TASK PROMPT: Convert every line of the data below into a JSON list of strings, one string per line, omitting blank lines. Exclude the pictures from the output.

──────── TASK INPUT ────────

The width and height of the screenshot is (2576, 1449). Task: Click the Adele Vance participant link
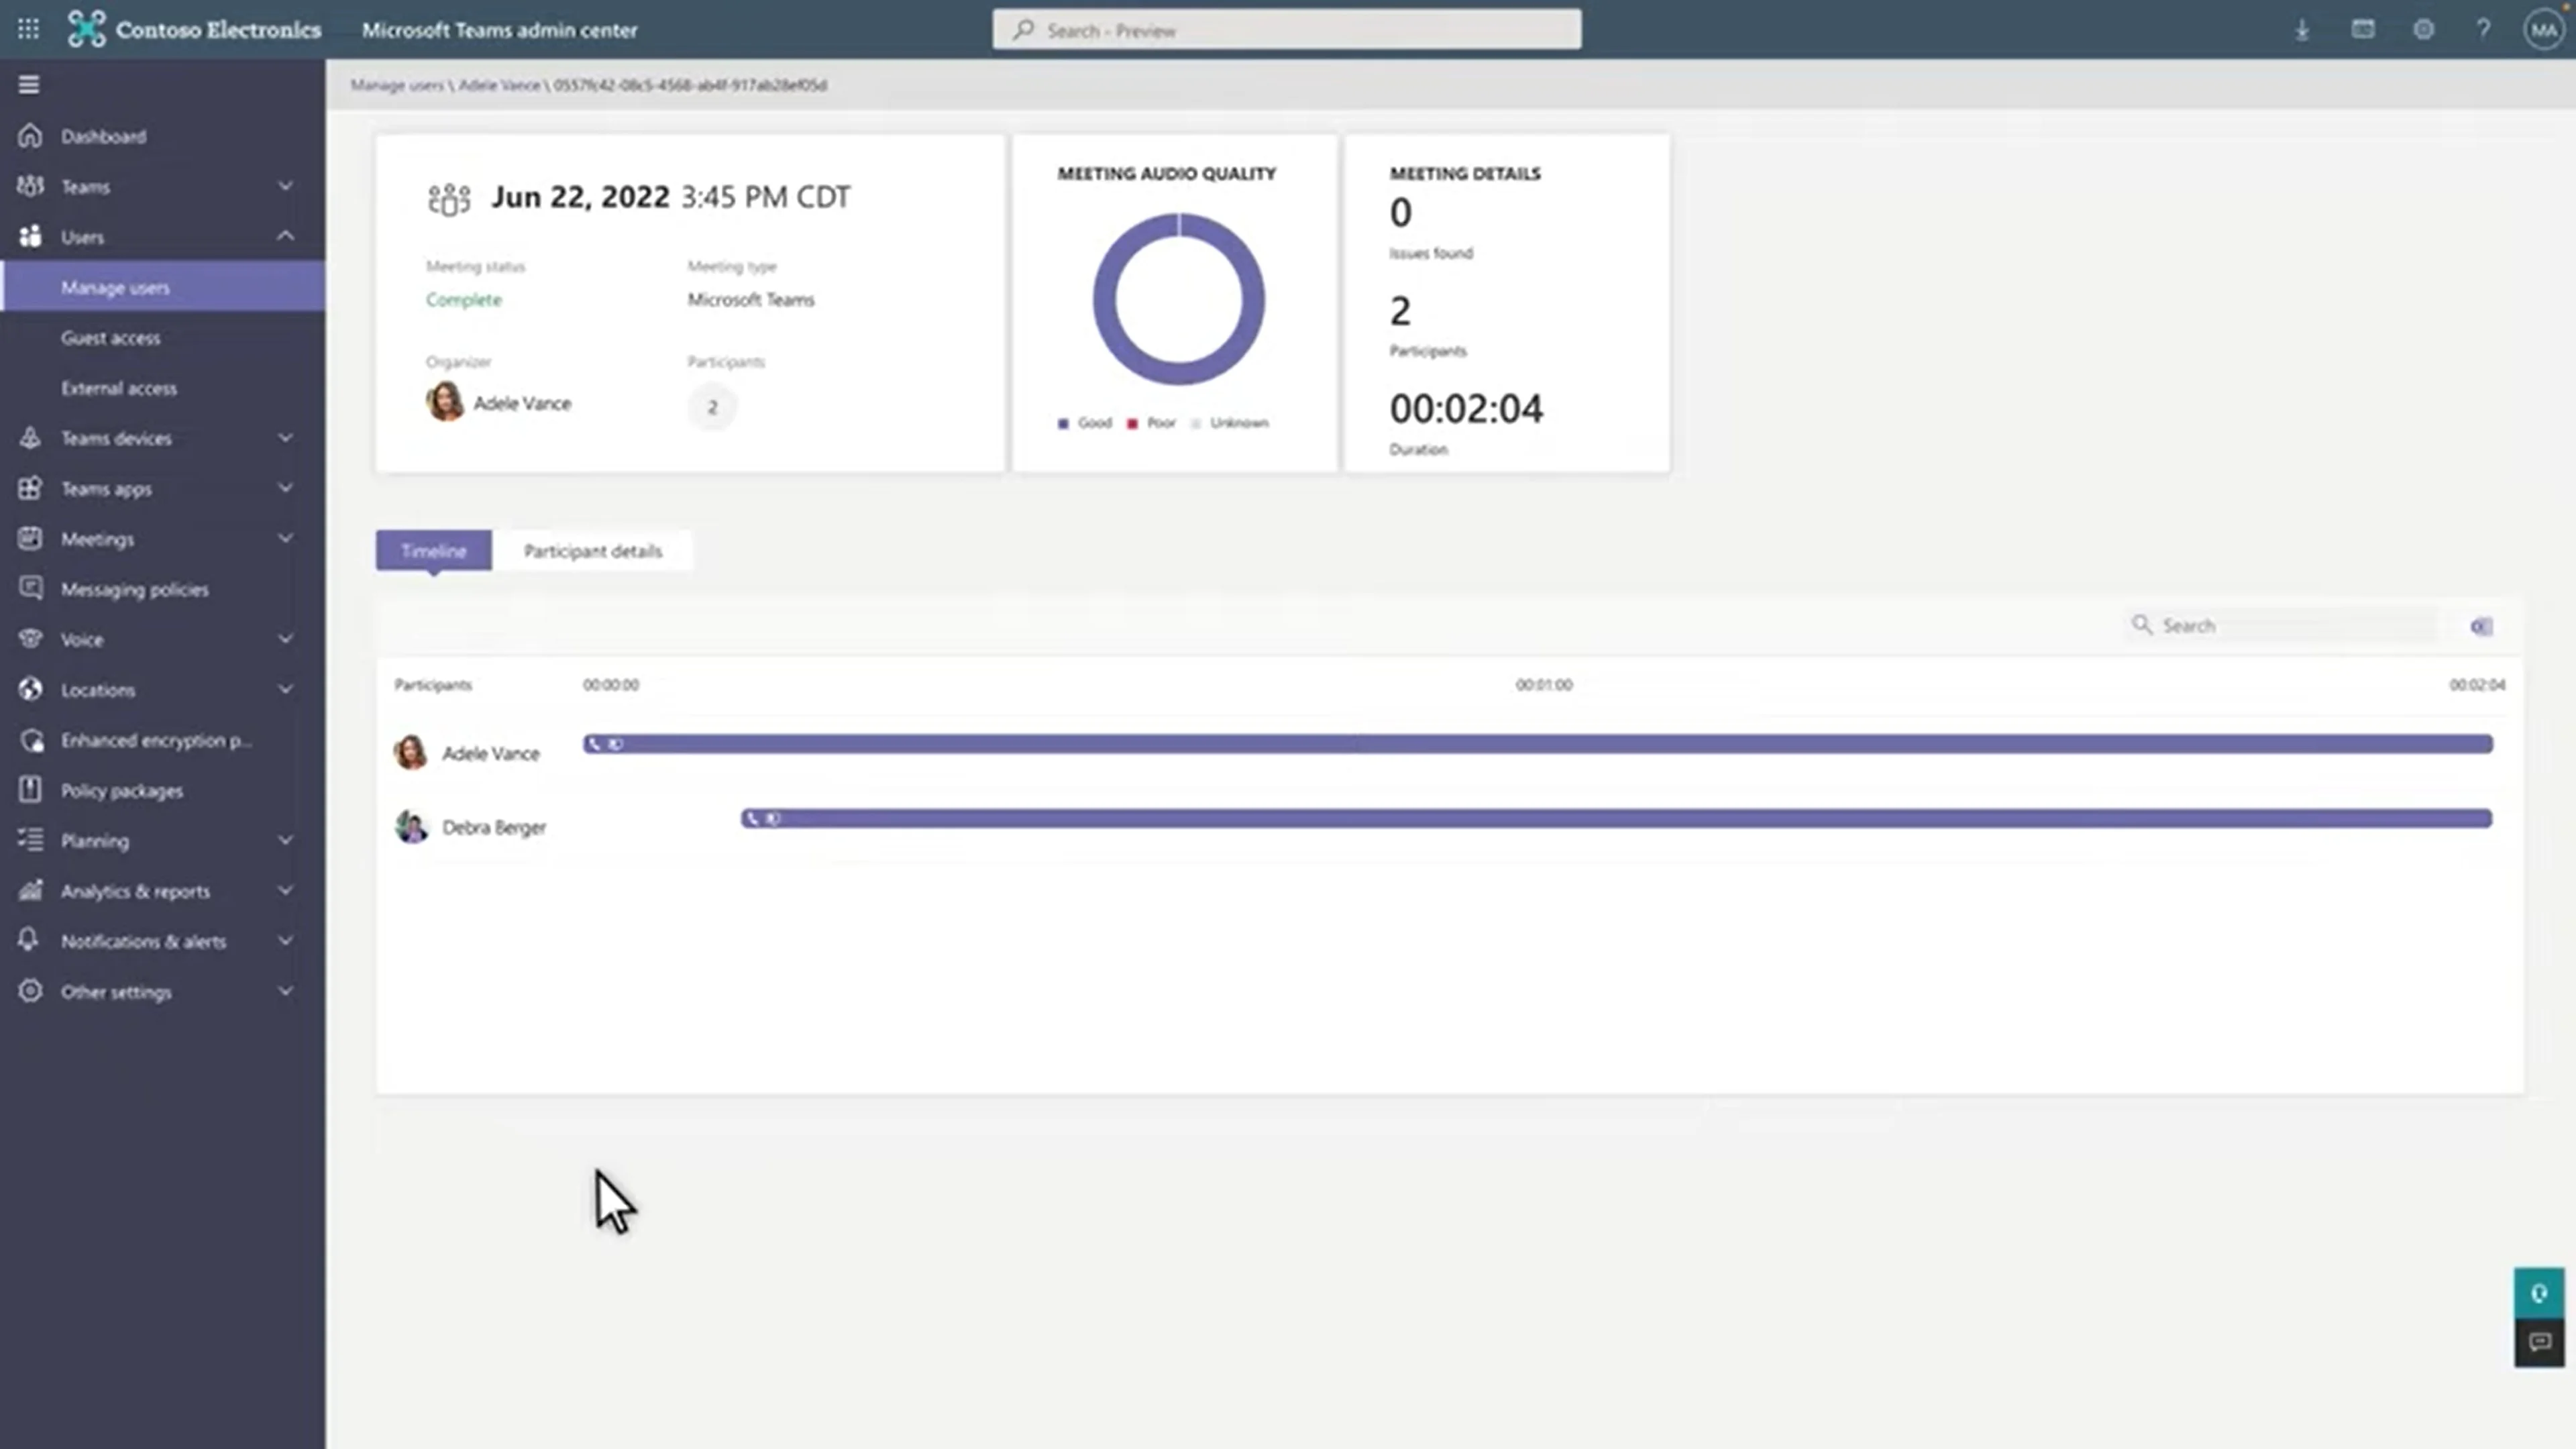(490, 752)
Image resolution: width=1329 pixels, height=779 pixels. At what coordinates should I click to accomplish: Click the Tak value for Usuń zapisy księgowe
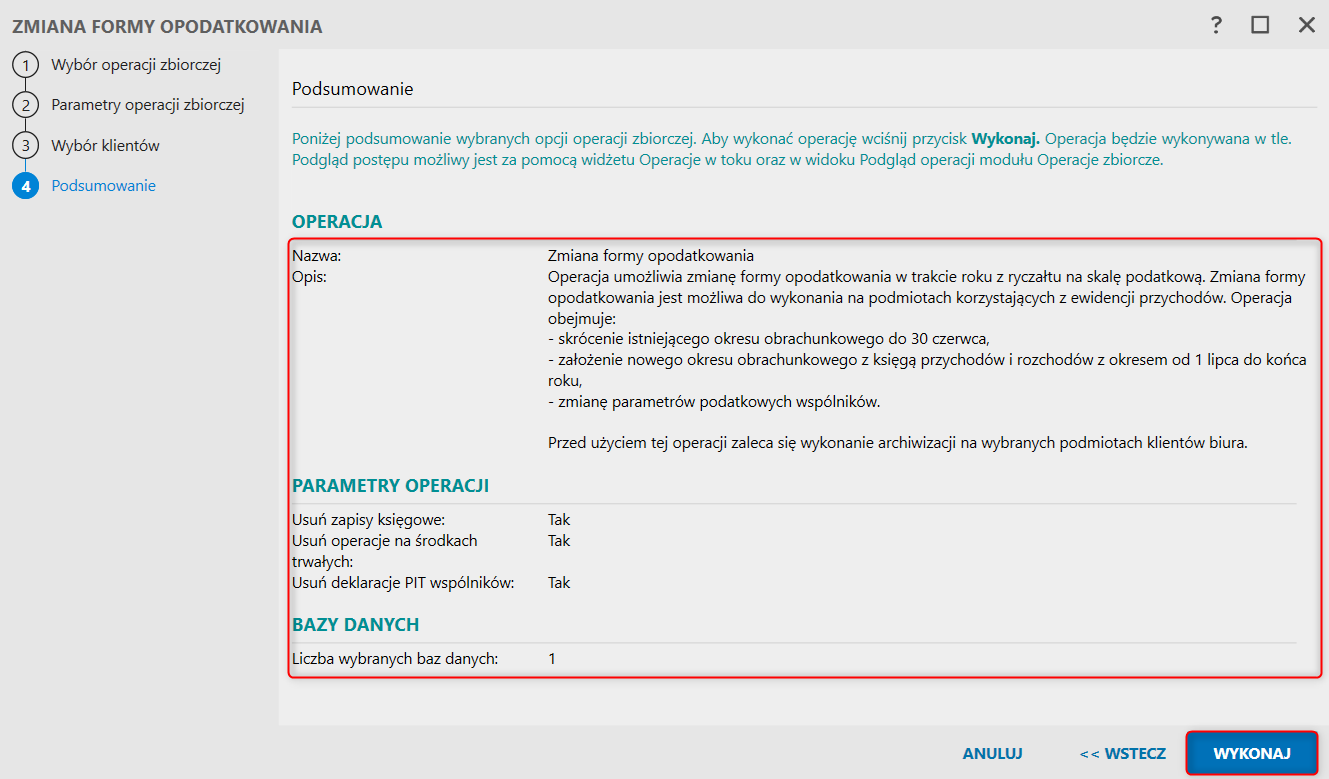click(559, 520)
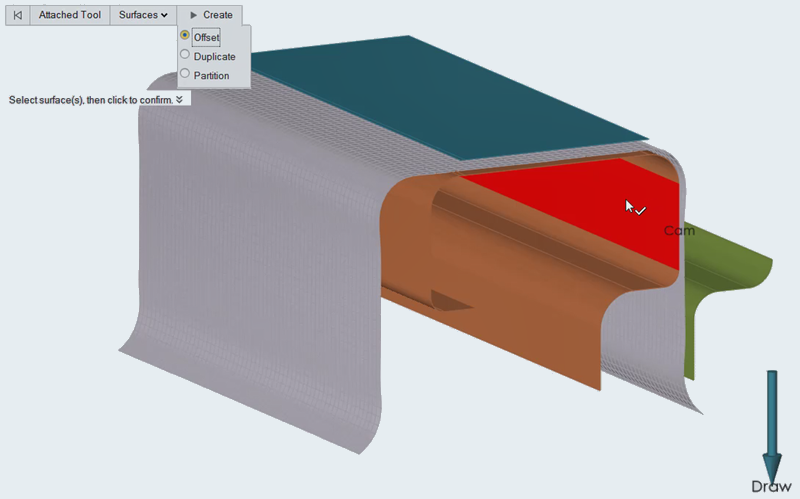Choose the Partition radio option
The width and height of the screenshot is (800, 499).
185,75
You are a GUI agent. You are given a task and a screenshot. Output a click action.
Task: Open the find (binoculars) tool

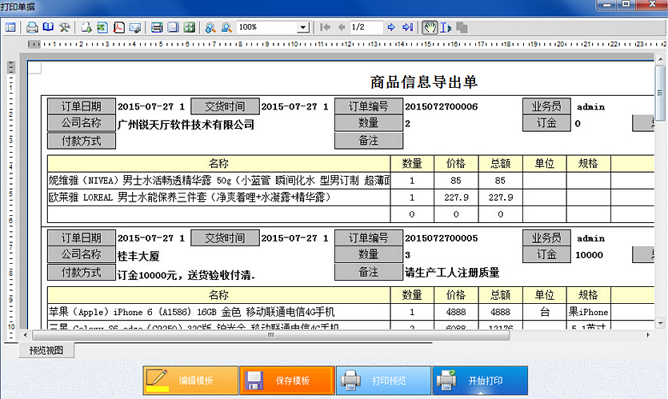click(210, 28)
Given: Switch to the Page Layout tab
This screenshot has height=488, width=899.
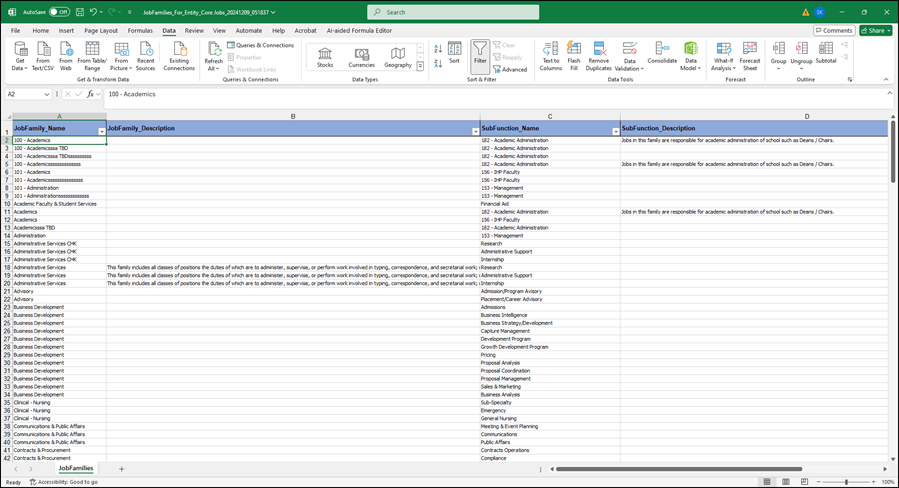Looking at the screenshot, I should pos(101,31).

────────

RESPONSE BELOW:
[
  "The width and height of the screenshot is (2576, 1449). Task: Click the Adele Vance participant link",
  "(490, 752)",
  "Image resolution: width=1329 pixels, height=779 pixels. At what coordinates should I click to accomplish: Click the Tak value for Usuń zapisy księgowe",
  "click(559, 520)",
  "Choose the Partition radio option",
  "The width and height of the screenshot is (800, 499).",
  "185,75",
  "You are a GUI agent. You are given a task and a screenshot. Output a click action.",
  "Task: Open the find (binoculars) tool",
  "click(210, 28)",
  "Given: Switch to the Page Layout tab",
  "This screenshot has height=488, width=899.",
  "Looking at the screenshot, I should pos(101,31)."
]